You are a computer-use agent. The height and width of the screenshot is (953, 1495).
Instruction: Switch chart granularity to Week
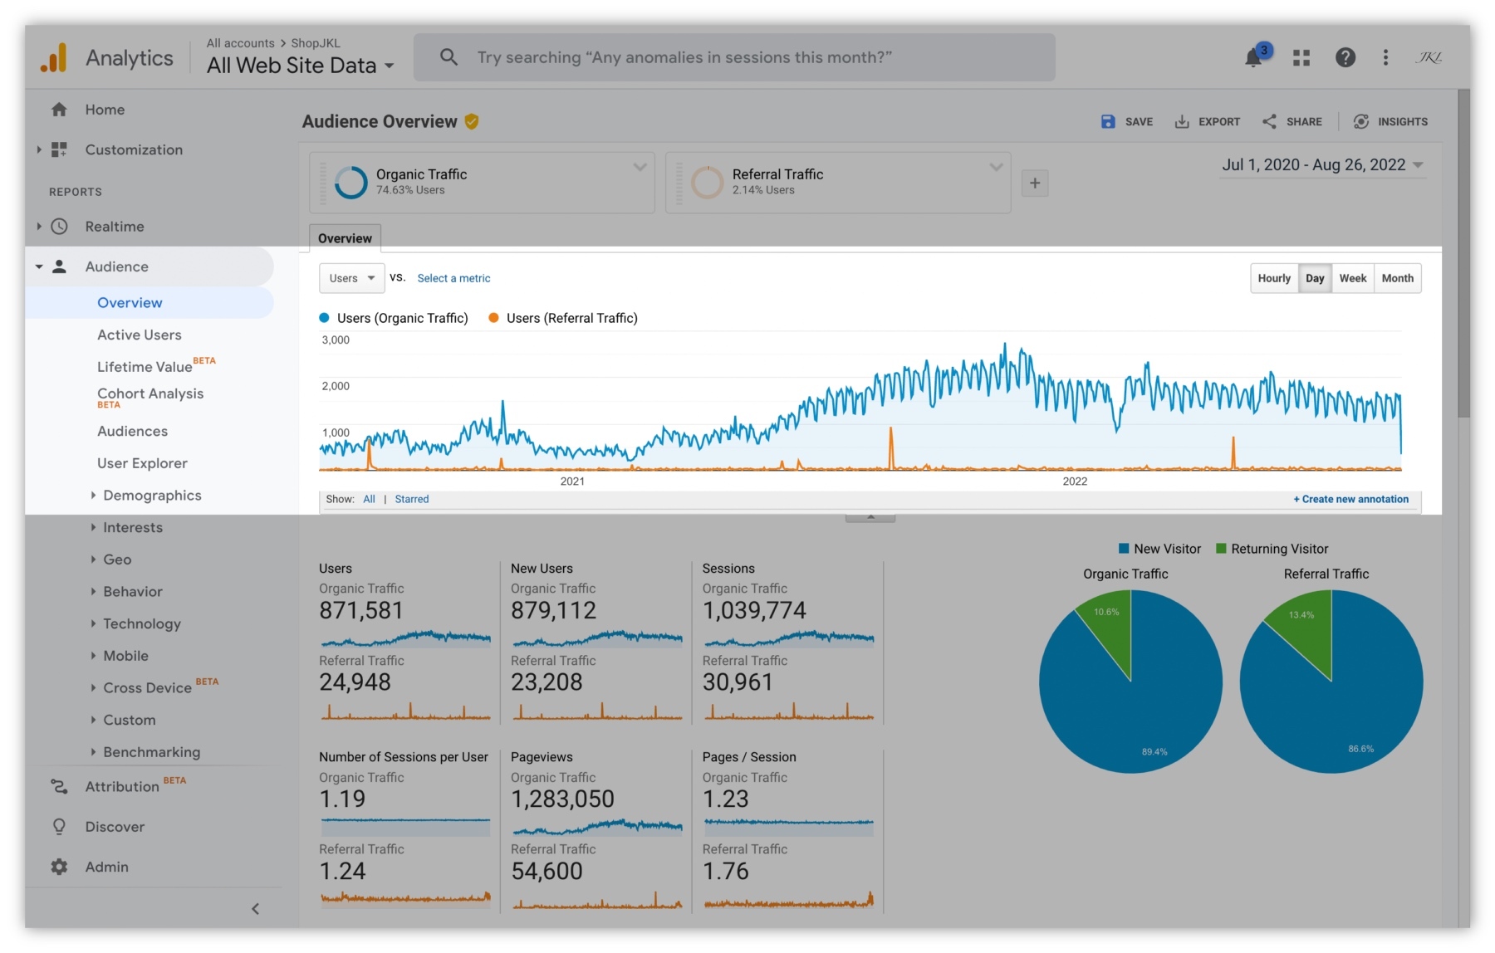[1352, 279]
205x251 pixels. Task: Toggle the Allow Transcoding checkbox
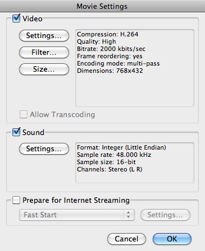pos(24,114)
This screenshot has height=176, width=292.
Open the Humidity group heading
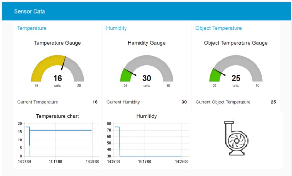(x=116, y=28)
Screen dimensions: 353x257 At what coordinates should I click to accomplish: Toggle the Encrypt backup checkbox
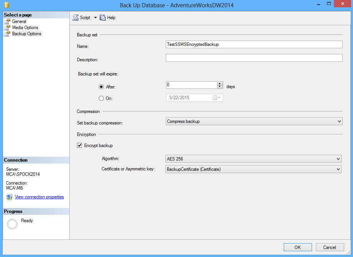(x=80, y=146)
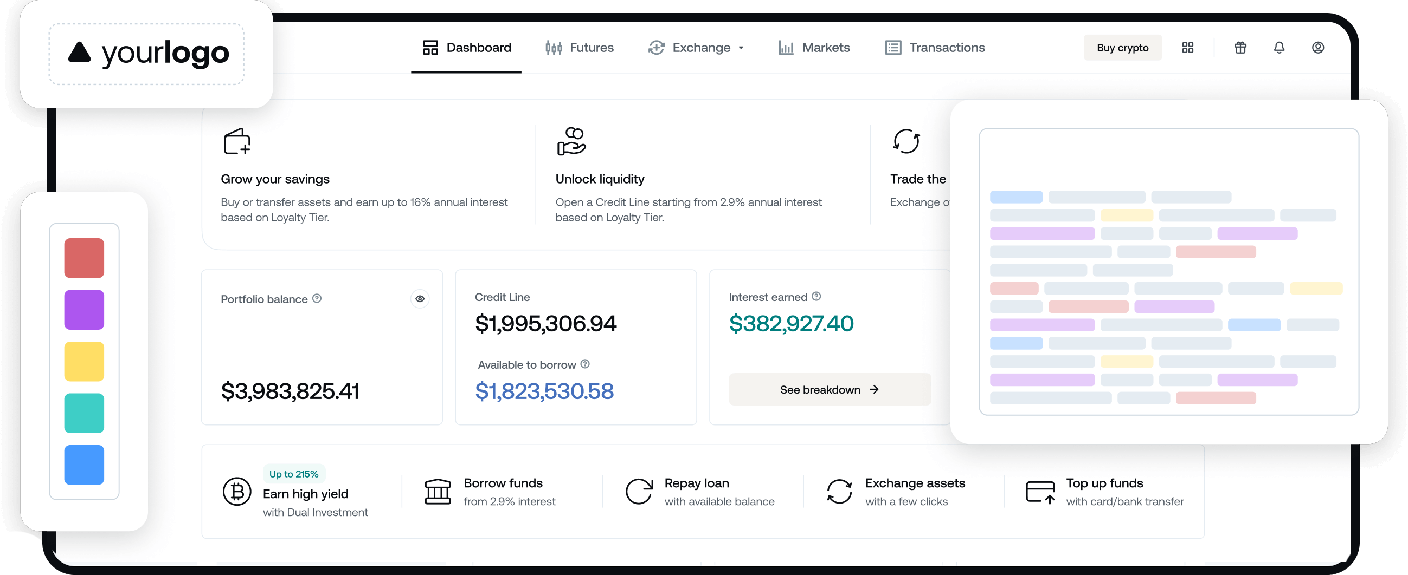Open the user profile icon
The image size is (1408, 575).
pos(1317,48)
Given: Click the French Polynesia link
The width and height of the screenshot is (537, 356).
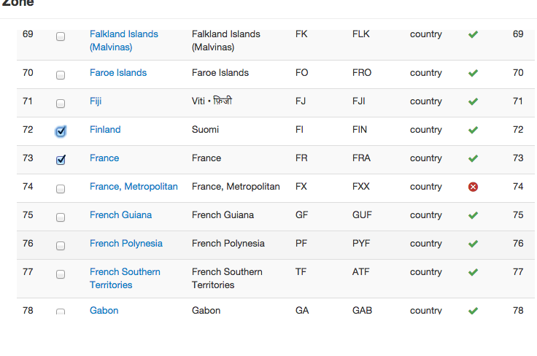Looking at the screenshot, I should 125,244.
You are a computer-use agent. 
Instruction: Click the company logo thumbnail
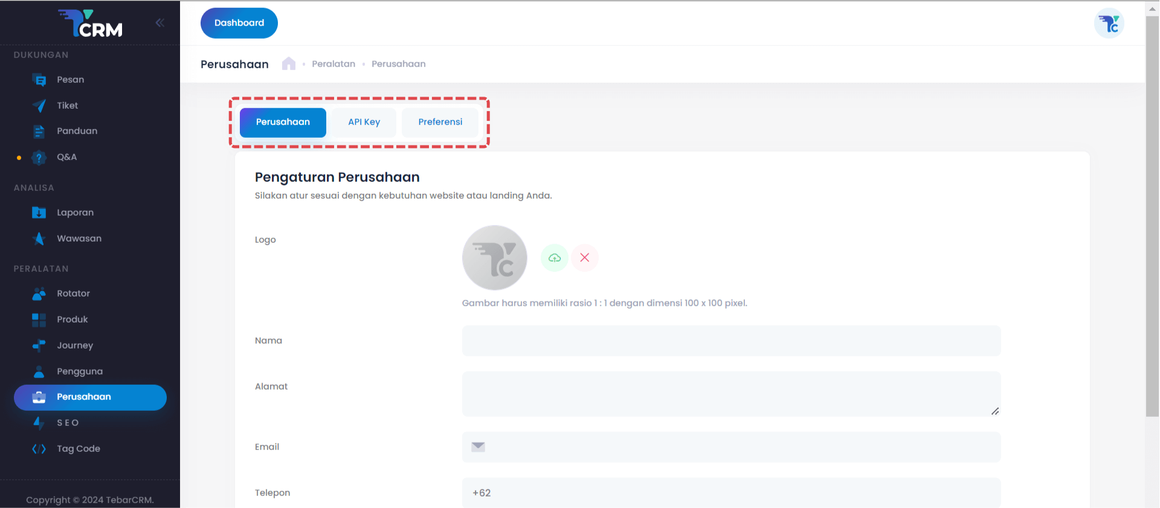[494, 258]
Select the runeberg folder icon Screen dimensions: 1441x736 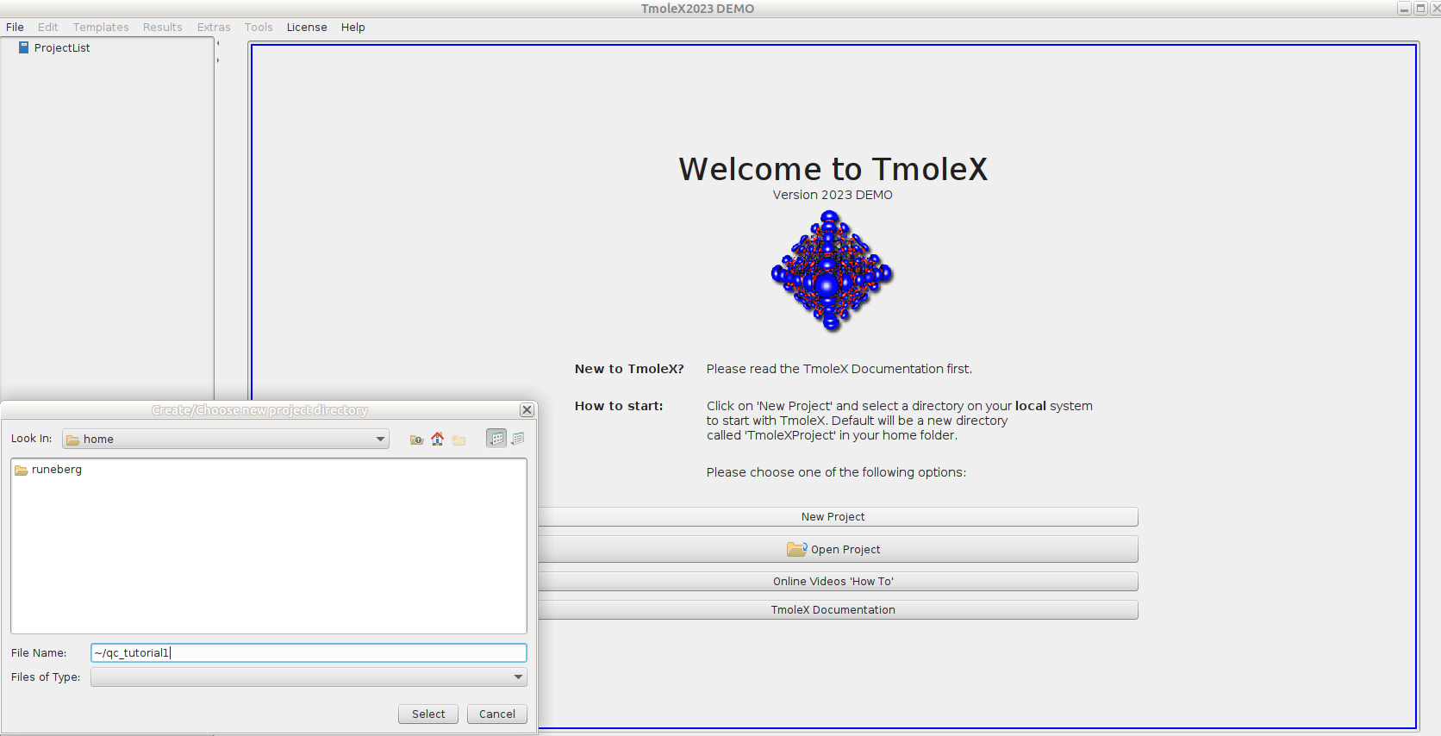click(x=21, y=470)
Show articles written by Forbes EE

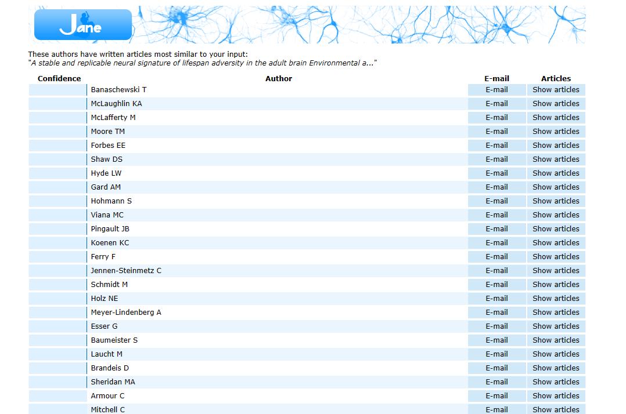point(556,146)
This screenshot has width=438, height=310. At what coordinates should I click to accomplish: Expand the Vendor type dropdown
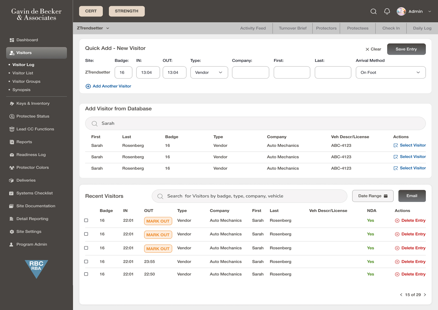[x=209, y=72]
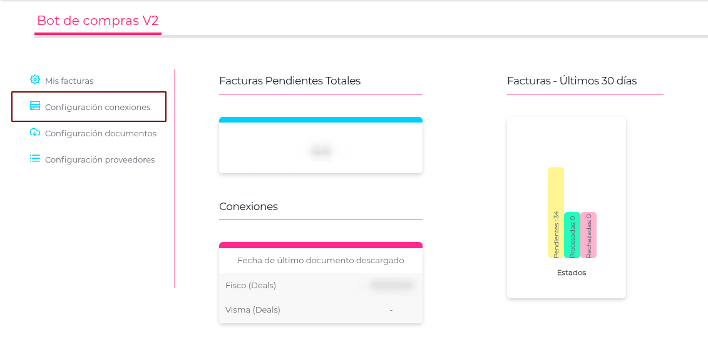Select the Configuración conexiones menu entry

(97, 107)
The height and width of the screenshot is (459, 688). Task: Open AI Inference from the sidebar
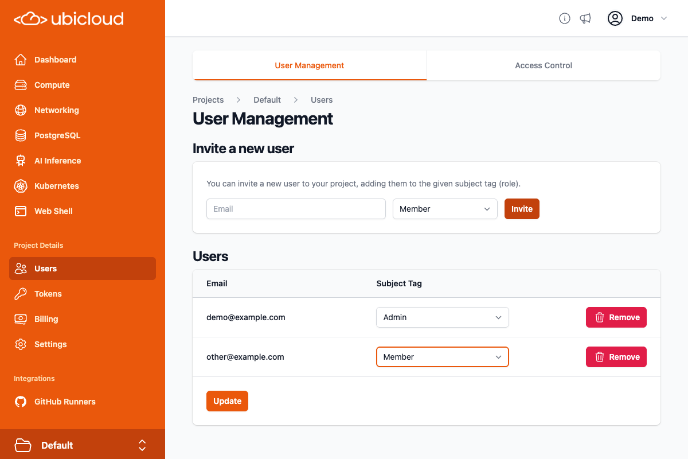point(57,161)
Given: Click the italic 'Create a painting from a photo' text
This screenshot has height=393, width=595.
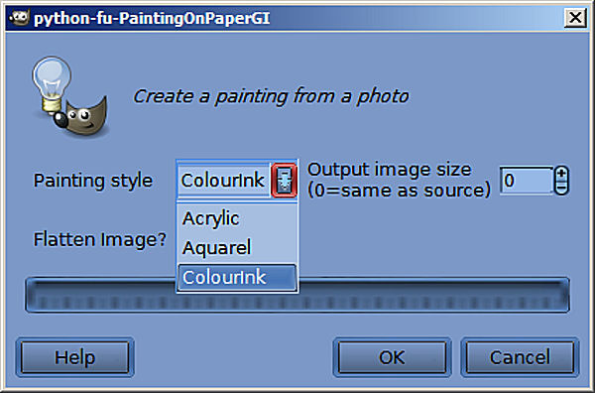Looking at the screenshot, I should point(271,96).
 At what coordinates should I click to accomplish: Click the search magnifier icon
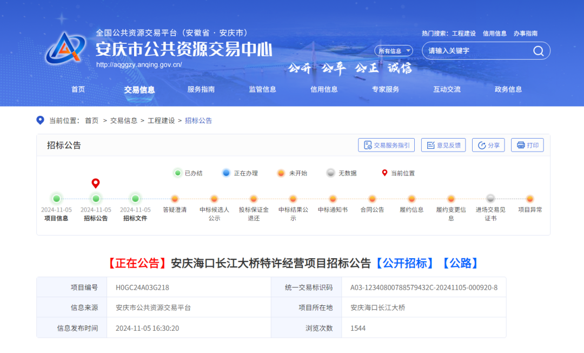click(x=538, y=51)
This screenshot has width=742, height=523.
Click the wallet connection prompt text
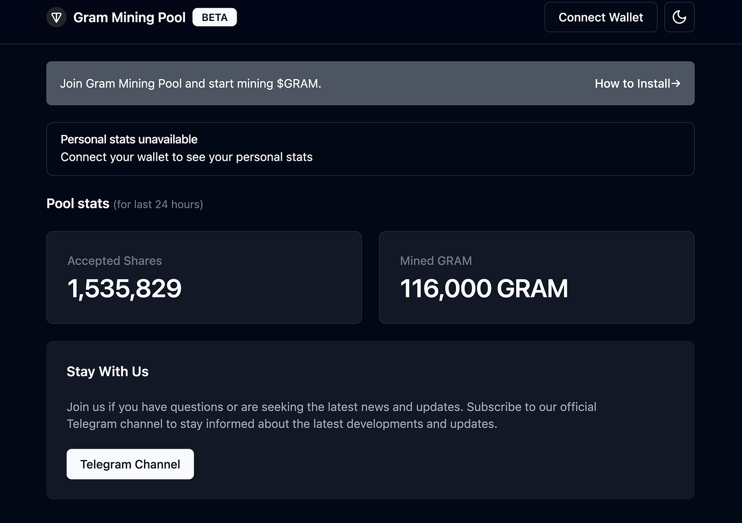[x=187, y=157]
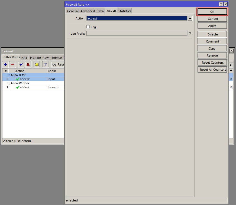Click the yellow Comment note icon
The width and height of the screenshot is (236, 205).
tap(37, 64)
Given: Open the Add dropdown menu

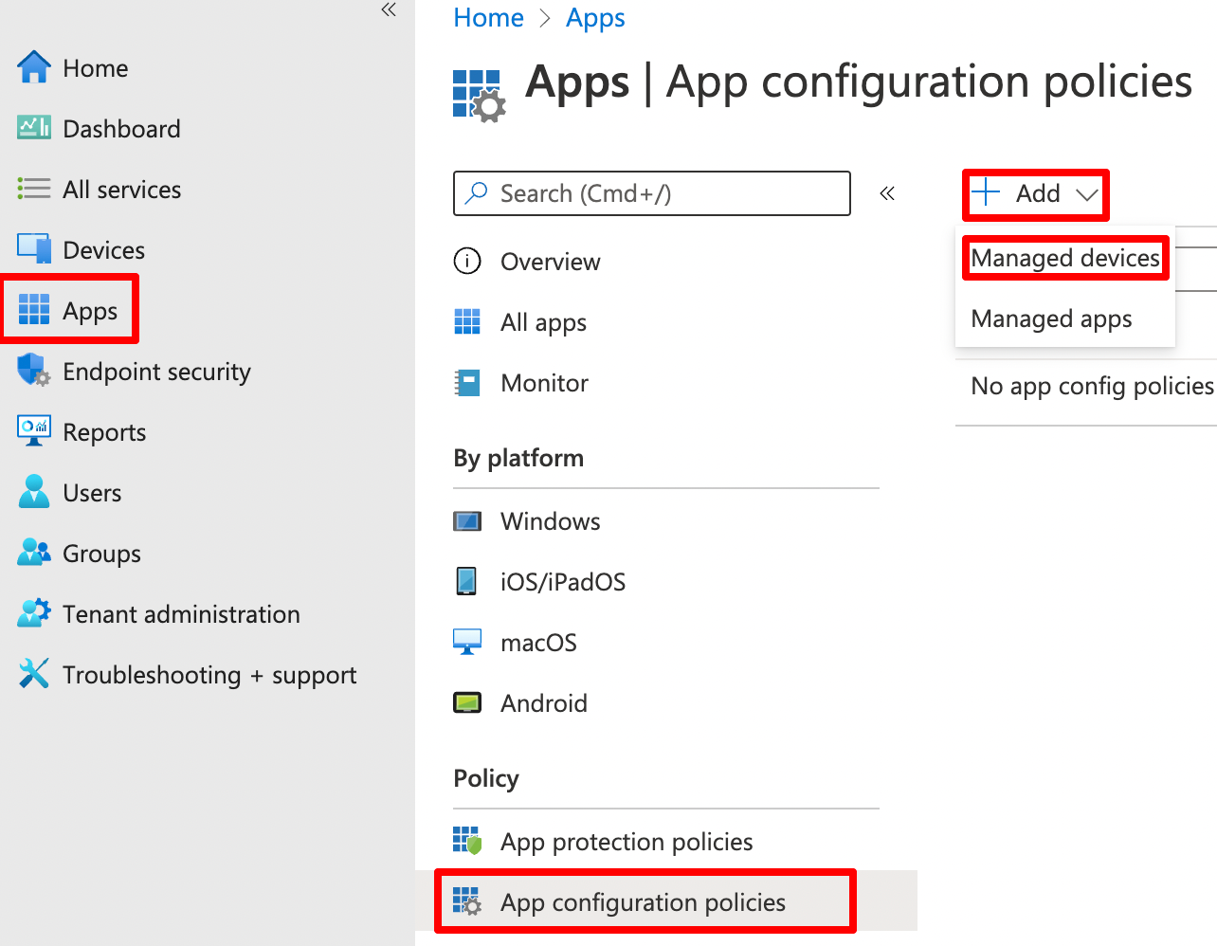Looking at the screenshot, I should coord(1035,194).
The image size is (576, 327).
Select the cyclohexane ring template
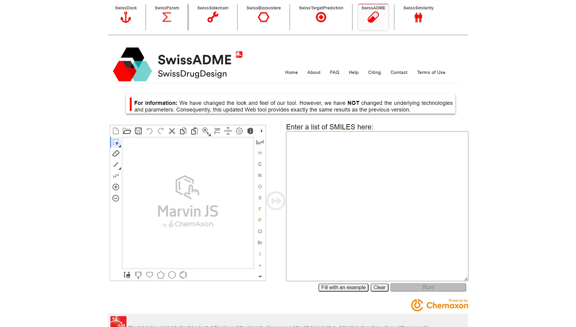(x=172, y=275)
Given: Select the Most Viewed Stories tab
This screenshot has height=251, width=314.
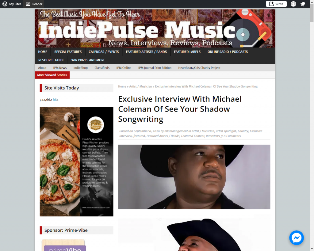Looking at the screenshot, I should tap(52, 75).
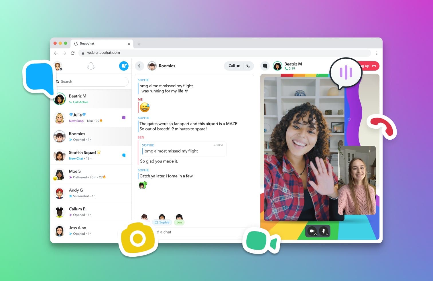
Task: Open Snapchat ghost logo icon
Action: point(91,66)
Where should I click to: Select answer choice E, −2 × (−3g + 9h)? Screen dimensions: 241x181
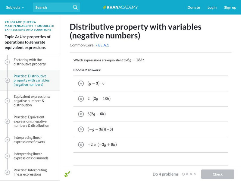click(x=81, y=145)
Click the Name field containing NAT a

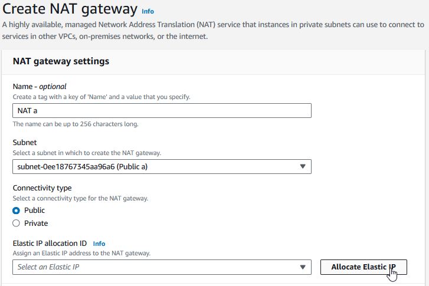click(x=162, y=110)
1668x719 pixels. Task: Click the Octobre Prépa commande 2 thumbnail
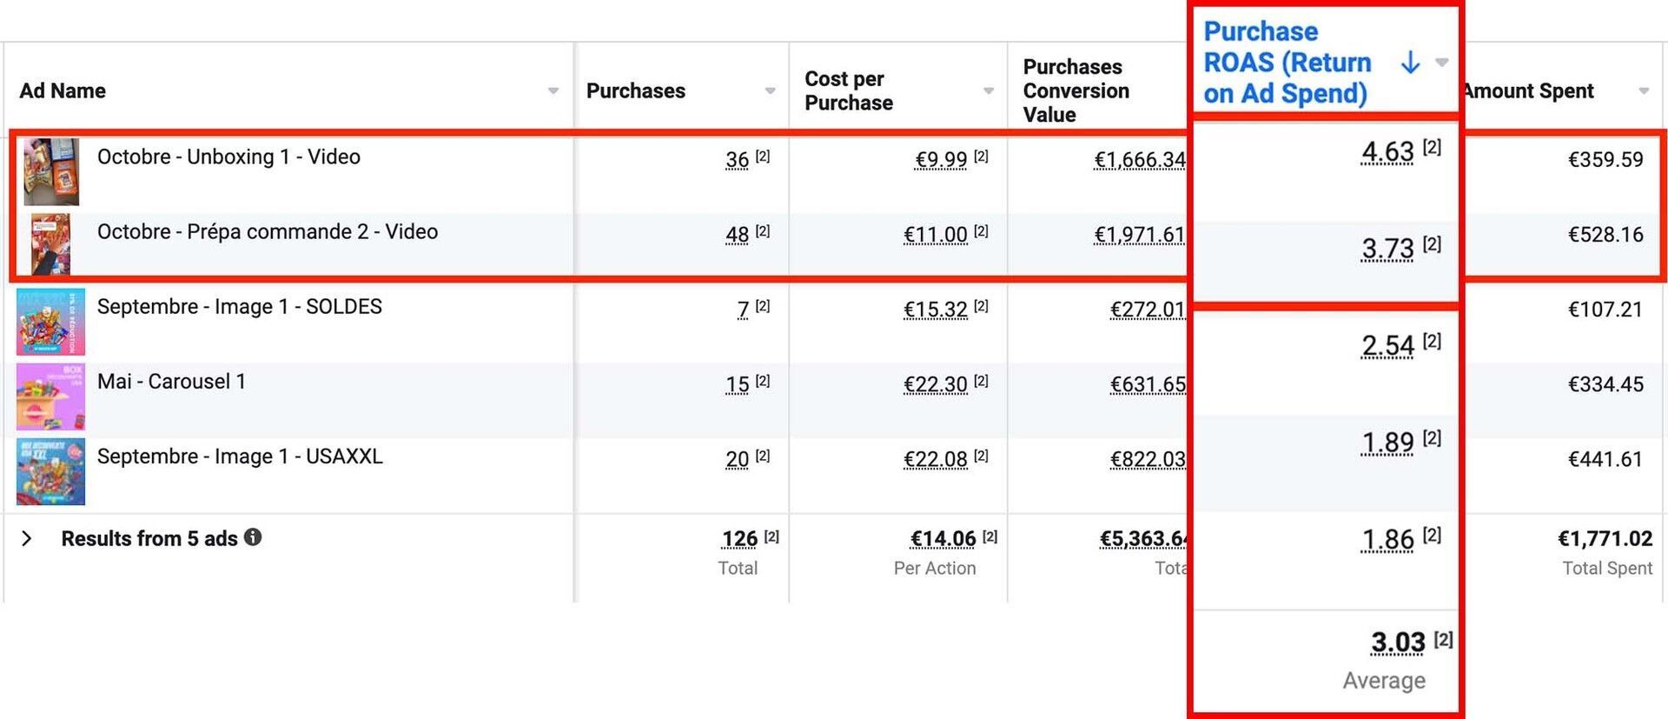(x=50, y=246)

◆ PROMPT: Count the lines in the items above that contain the string "what", with case counting, and give only the number.

◆ FULL RESPONSE: 3